There are three primary components to the Hash: the trail, the On-In, and the On-On-On.

The On-In is the end of the trail where the Hares are honored (or cursed) for their efforts and others may also be honored for acts of distinction whilst on the trail, or for being a visiting hasher or a new ('virgin') hasher. The 'honors' are being handed a glass of beer (or other beverage) to drink in one go while being serenaded with slightly less than tasteful songs, sung by the rest of the hashers (the 'circle'). The cirle is run by the RA (Religious Advisor - this is just a tongue-in-cheek moniker, as we are in no way 'religious') and/or the GM (Grand Master - the person who gets the blame for how things are run).

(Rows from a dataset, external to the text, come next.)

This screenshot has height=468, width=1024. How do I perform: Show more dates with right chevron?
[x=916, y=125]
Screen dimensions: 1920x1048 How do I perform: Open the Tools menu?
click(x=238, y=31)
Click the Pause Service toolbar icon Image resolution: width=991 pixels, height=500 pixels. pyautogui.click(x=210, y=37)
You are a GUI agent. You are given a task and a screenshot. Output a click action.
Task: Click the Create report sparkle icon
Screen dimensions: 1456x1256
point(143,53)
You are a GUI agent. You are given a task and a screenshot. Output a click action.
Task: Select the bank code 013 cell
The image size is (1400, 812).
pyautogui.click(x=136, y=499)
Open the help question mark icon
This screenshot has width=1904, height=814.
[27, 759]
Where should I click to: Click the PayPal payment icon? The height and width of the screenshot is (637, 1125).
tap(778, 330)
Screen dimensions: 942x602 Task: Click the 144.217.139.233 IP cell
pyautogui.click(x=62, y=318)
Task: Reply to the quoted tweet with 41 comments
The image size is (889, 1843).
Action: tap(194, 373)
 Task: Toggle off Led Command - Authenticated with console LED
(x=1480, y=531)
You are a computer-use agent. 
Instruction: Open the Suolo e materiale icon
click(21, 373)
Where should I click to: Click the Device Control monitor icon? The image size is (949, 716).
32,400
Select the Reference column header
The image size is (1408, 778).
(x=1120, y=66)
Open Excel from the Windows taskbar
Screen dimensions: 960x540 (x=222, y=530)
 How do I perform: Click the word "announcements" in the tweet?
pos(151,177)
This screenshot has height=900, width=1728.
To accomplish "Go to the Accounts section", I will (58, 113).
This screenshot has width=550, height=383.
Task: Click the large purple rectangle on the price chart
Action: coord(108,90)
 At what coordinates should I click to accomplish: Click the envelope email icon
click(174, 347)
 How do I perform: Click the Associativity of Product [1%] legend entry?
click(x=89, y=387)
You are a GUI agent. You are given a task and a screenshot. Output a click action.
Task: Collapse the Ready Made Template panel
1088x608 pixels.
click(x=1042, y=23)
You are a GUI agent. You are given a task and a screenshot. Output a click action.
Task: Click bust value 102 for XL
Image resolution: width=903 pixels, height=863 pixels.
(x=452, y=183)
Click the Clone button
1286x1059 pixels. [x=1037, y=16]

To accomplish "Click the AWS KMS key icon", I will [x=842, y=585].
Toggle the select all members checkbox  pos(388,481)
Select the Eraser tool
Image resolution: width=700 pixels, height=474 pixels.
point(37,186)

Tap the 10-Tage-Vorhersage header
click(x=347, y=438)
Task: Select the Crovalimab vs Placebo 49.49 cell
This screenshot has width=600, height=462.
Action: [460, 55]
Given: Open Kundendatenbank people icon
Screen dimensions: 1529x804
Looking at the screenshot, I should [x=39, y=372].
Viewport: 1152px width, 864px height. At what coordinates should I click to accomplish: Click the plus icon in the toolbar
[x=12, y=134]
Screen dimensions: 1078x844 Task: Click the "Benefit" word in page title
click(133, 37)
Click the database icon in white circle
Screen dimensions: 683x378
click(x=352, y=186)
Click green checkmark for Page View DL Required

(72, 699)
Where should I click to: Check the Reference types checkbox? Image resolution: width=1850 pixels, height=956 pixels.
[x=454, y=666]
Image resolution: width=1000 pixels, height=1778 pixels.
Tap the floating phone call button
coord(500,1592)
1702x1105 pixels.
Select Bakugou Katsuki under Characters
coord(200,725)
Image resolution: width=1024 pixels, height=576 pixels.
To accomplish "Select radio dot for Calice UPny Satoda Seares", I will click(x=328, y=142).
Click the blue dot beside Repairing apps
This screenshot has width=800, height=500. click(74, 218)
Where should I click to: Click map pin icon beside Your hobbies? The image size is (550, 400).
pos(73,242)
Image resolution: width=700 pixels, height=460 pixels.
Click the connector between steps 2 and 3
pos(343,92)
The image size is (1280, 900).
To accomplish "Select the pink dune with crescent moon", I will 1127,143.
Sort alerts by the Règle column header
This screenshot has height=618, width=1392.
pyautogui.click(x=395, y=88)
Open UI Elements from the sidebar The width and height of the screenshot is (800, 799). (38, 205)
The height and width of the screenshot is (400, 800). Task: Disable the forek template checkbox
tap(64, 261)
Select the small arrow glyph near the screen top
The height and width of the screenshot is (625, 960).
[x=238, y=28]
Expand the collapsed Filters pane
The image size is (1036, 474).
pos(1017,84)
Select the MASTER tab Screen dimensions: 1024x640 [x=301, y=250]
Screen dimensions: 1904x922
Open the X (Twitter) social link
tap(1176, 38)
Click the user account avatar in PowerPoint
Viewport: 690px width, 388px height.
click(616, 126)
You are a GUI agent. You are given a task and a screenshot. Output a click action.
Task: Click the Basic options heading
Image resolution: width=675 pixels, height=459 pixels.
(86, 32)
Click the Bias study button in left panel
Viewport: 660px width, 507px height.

The RA may punish (same thing as being honored) any person for sins against the hash, such as wearing new shoes, acting competitively, or just about anything the RA likes (this often backfires with the RA downing the beer at the insistence of the pack). The circle does not typically go on for very long before either an On-On-On location is announced (a place to go have some food) or if the weather and location are appropriate we set up a BBQ to continue drinking and have something to eat.

What You Need to Hash:

Probably the most important thing you need to enjoy a hash, is a good sense of humor and the ability to laugh at yourself. Some people find the hash to be juvenile or offensive. In our defense - we probably are both.

Who Are Hashers - Running Lunatics?

We've been called worse. The one thing that the hash is not is uniform in it's composition. The East Bay hash usually has between 10 to 40 people show up for any given hash, and has a group of perhaps 100 people who come out with any regularity.

The packs are typically 15 to 30 men and women, with ages ranging from 21 to 70. Running abilities range from barely moving (12 min/mile - a fast walk) to speedsters (6 min./mile). Members come from all walks of life (from construction workers to academics) though we don't tend to talk much about what we do for a living, or even necessarily what are real names are - everyone gets a nickname after a few hashes.

Some of the East Bay nicknames include: Little Johnson, Splat, Butt-Floss, Cupcake, Almond Joy, Blowin' Zydeco, Full-of-Shit, Excess, Early-to-Bed, 7 Veils, Good Eats, Spanky - you get the idea. If you want to know what the average or median hasher is: a 45 year old male who is 1/3 of the way through a sex-change, who is a clerical worker moonlighting as a surgeon, who has a sexual preference for anything that moves. He/She has a fledgling beer gut (or at least he thinks it's only fledgling) and spits when he/she talks, especially after drinking too much - which is usual. Not someone you'd invite over at Christmas - unless you too were a hasher.